Germanium Vacancy in Diamond Quantum Memory Exceeding 20 ms

Negatively charged group-IV defects in diamond show great potential as quantum network nodes due to their efficient spin-photon interface. However, reaching sufficiently long coherence times remains a challenge. In this work, we demonstrate coherent control of germanium vacancy center (GeV) at millikelvin temperatures and extend its coherence time by several orders of magnitude to more than 20 ms. We model the magnetic and amplitude noise as an Ornstein-Uhlenbeck process, reproducing the experimental results well.
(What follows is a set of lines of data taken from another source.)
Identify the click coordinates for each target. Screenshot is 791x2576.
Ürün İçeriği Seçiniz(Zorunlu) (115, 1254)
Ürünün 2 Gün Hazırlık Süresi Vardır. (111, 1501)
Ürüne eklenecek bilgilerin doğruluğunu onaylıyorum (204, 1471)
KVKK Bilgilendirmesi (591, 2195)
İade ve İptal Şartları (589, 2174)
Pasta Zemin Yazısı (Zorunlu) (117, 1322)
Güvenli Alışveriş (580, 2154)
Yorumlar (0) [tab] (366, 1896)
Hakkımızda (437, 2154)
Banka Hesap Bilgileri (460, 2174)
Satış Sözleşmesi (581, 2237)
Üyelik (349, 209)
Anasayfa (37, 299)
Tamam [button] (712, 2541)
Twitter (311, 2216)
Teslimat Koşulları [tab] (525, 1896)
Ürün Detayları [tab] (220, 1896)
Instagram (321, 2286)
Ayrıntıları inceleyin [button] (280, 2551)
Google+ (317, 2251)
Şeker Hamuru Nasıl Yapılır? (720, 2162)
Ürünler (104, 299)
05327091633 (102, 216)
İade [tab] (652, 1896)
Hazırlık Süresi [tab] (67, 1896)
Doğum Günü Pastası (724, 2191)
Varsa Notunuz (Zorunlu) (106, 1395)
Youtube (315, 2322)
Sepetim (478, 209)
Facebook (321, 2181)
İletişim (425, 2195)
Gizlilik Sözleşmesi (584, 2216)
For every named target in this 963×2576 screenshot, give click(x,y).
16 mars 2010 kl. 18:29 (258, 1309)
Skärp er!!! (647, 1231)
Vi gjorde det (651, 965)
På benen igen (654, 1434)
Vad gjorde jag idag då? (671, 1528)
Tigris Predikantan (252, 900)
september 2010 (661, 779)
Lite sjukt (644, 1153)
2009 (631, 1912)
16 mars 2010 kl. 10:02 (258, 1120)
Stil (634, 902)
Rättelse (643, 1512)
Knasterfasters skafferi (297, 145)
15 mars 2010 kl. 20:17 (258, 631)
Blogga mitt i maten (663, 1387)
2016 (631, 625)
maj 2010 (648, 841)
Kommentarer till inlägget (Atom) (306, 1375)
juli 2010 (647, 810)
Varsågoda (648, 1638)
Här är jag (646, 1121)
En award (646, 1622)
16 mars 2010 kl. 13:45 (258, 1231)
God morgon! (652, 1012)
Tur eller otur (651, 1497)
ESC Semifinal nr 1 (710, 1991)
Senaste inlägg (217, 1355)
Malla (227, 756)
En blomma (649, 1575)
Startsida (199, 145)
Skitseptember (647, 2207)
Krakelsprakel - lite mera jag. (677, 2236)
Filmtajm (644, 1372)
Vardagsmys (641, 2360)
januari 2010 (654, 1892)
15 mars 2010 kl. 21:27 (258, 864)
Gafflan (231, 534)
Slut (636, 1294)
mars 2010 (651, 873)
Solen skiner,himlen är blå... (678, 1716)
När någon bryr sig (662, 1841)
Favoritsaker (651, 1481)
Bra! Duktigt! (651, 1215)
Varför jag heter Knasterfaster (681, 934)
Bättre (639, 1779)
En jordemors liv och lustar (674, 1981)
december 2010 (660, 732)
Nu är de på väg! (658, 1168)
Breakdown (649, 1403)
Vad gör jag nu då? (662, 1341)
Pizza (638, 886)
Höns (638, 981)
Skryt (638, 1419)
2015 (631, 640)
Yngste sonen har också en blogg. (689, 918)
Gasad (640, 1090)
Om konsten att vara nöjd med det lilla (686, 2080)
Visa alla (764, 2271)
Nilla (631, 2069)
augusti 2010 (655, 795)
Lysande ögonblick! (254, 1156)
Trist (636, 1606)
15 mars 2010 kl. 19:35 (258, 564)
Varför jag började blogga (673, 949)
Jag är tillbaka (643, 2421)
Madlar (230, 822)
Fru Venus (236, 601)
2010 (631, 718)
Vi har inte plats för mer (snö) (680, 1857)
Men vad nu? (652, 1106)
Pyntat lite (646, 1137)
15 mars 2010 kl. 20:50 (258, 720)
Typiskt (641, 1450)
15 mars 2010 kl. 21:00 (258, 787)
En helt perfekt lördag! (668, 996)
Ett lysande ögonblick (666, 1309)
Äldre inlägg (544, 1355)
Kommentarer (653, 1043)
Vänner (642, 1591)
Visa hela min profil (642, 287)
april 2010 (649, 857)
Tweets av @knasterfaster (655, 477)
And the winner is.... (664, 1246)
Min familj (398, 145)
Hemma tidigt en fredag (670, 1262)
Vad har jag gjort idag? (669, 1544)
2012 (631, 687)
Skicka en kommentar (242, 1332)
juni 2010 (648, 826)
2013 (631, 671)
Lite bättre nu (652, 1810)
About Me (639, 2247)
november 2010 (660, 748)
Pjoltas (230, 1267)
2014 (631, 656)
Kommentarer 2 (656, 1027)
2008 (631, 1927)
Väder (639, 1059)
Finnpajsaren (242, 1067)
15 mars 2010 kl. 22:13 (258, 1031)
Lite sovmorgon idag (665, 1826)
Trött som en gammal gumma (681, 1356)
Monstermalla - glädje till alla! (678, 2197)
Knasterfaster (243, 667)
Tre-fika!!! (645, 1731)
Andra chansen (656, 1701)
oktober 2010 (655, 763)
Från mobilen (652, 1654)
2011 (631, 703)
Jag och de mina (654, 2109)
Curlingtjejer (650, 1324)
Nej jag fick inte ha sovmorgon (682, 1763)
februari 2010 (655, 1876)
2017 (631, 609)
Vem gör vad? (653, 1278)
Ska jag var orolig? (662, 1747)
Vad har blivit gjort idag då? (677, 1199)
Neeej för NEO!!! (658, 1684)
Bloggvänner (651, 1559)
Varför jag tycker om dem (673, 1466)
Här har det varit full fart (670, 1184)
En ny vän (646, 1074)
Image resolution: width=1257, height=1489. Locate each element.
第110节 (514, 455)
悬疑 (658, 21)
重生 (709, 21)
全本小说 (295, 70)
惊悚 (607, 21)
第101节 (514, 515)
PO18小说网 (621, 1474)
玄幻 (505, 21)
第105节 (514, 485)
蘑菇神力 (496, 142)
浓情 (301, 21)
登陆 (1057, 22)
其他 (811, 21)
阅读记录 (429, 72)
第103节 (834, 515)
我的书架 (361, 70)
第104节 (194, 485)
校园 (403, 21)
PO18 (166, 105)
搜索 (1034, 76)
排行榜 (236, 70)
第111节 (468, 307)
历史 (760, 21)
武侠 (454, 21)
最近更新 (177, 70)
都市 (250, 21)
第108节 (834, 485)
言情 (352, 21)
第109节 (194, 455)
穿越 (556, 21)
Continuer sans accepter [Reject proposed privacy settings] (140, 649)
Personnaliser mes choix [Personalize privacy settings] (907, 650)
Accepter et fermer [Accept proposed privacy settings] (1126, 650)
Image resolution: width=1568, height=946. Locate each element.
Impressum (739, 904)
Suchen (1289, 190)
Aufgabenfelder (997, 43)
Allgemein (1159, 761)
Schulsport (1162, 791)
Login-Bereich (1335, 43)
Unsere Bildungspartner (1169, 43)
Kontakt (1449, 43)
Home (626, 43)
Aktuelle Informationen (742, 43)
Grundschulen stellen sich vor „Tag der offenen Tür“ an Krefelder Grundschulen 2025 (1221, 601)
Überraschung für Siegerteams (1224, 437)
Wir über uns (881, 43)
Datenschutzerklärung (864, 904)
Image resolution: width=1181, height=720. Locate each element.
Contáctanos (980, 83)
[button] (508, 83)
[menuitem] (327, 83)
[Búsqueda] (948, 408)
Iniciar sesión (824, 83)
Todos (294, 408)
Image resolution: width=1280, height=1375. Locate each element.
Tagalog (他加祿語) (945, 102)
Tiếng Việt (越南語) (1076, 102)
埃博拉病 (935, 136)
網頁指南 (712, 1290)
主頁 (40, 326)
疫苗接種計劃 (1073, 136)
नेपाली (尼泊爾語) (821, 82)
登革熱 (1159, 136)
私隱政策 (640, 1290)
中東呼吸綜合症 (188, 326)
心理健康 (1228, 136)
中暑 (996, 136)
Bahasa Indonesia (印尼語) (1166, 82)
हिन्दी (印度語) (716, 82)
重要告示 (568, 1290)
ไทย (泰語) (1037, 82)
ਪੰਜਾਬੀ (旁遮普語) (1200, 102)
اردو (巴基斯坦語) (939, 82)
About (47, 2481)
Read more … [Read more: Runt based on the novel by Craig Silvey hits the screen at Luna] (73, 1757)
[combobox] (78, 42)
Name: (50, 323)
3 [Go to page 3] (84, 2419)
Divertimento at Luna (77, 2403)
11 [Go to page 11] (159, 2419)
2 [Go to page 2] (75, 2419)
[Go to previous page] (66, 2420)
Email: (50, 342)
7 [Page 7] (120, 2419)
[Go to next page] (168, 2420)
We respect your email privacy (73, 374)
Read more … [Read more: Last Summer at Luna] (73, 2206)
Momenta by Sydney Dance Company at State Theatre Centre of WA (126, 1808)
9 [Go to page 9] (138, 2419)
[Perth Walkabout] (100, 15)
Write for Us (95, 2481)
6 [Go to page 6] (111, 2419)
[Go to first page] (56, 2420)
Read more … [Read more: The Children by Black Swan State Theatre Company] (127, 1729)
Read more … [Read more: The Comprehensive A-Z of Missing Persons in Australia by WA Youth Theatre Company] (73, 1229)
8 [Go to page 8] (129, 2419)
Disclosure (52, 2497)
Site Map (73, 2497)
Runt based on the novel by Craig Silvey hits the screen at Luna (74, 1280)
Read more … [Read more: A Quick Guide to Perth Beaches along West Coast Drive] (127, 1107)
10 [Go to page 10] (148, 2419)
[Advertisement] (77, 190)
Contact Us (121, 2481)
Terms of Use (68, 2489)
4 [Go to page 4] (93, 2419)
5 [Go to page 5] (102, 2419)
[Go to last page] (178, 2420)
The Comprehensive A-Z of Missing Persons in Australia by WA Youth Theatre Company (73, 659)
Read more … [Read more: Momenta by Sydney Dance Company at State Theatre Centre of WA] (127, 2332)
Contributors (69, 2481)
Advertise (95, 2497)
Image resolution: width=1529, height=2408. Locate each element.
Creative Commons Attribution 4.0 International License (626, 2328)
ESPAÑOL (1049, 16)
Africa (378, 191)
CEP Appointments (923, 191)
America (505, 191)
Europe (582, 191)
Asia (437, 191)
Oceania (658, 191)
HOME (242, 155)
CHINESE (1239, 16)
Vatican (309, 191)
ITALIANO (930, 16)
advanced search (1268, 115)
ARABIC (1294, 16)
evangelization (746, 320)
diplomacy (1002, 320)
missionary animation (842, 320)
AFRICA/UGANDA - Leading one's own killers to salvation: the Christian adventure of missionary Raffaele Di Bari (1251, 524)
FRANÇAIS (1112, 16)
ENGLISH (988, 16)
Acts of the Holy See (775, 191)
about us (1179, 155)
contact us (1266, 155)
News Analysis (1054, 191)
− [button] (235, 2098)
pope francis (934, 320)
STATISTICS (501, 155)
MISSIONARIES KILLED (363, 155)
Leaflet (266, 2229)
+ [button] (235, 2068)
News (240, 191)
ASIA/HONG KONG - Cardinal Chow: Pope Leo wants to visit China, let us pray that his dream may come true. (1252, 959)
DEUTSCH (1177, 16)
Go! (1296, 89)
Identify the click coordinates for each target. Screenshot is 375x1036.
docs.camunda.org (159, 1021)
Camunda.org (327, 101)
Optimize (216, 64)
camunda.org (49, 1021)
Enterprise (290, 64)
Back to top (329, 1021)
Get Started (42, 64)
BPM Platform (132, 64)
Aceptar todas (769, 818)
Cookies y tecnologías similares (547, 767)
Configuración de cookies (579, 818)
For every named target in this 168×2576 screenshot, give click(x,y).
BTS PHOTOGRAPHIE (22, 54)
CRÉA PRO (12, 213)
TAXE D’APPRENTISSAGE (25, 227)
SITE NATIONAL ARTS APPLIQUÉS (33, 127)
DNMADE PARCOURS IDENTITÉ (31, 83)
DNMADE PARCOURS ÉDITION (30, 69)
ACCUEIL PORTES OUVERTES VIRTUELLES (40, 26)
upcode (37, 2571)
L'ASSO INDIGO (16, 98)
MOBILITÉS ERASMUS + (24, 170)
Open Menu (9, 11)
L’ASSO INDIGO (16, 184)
The utilized method paves the way to optimized coherence times of group-IV defects in various experimental conditions and their successful applications in quantum technologies.

Figure 1

(a) Reduced energy level scheme showing the lower orbital branches in the ground (green) and excited (blue) state manifold. The electron spin becomes accessible by applying an external magnetic field $B=100\mathrm{mT}$ (b) through the optical transitions $c_{1,2}$. (c) Corresponding PLE spectrum under constant MW repumping at frequency ${\nu }_0$. Slight misalignment of $\overrightarrow{B}$ to the GeV axis allows for efficient optical initialization of 98% within 1 ms (d).

Figure 2

(a) ODMR spectrum (shown in green) shows transition frequencies ${\nu }_{1,2}$ with 300 kHz linewidth. The separation by 2.98 MHz indicates a strongly coupled ${}^{13}\mathrm{C}$. For further measurement, the driving field ${\nu }_0=3.066\mathrm{GHz}$ was chosen such that both transitions are equally covered (shown in blue). (b) Corresponding Rabi oscillations with a frequency of $\mathrm{\Omega }=(2\pi )6.486\mathrm{MHz}$. (c) Ramsey interference measurement reveals $T_2^{*}=1.43\mathrm{\mu }\mathrm{s}$. (d) Hahn echo decay measurement yields spin-noise-limited $T_2=440\mathrm{\mu }\mathrm{s}$.

Figure 3

(a) CPMG sequence with $N$ refocusing $\pi$ pulses separated by $\tau$. The phase of each pulse is indicated in a subscript. (b) Decay curves with fixed $N=\{1,2,4,8\}$ and increasing $\tau$. Dashed lines show fits of the envelopes to $\exp [-(N\tau /T_2{)}^{\beta }]$ with $\beta$ a free parameter. Inset: Enlargement of $N=2$ measurement, showing regular dips due to entangling and disentangling to a ${}^{13}\mathrm{C}$.

Figure 4

(a) Memory measurement sequence using the CPMG (b) and $XY8$ (c) protocol. Subscripts represent the phase of a pulse. (d) Experimental results for CPMG (blue dots) and $XY8$ (green triangles) with fixed $\tau =100\mathrm{\mu }\mathrm{s}$ and sweeping order $N$, $\tilde{N}$ vs the total duration time $T$. Fluorescence is normalized to the expected value for $T=0$ for each sequence [23]. Exponential decay fitting yields $T_{2,\mathrm{CPMG}}=24.1\pm 0.9\mathrm{ms}$ and $T_{2,XY8}=18\pm 3\mathrm{ms}$. Solid lines represent OU simulations for CPMG (blue) and $XY8$ (green), closely matching the measured data. The results remain within the simulation curves for the boundaries of the correlation time of 12.4 s (18.6 s), displayed as dashed (dash-dotted) lines (see the text and [23]).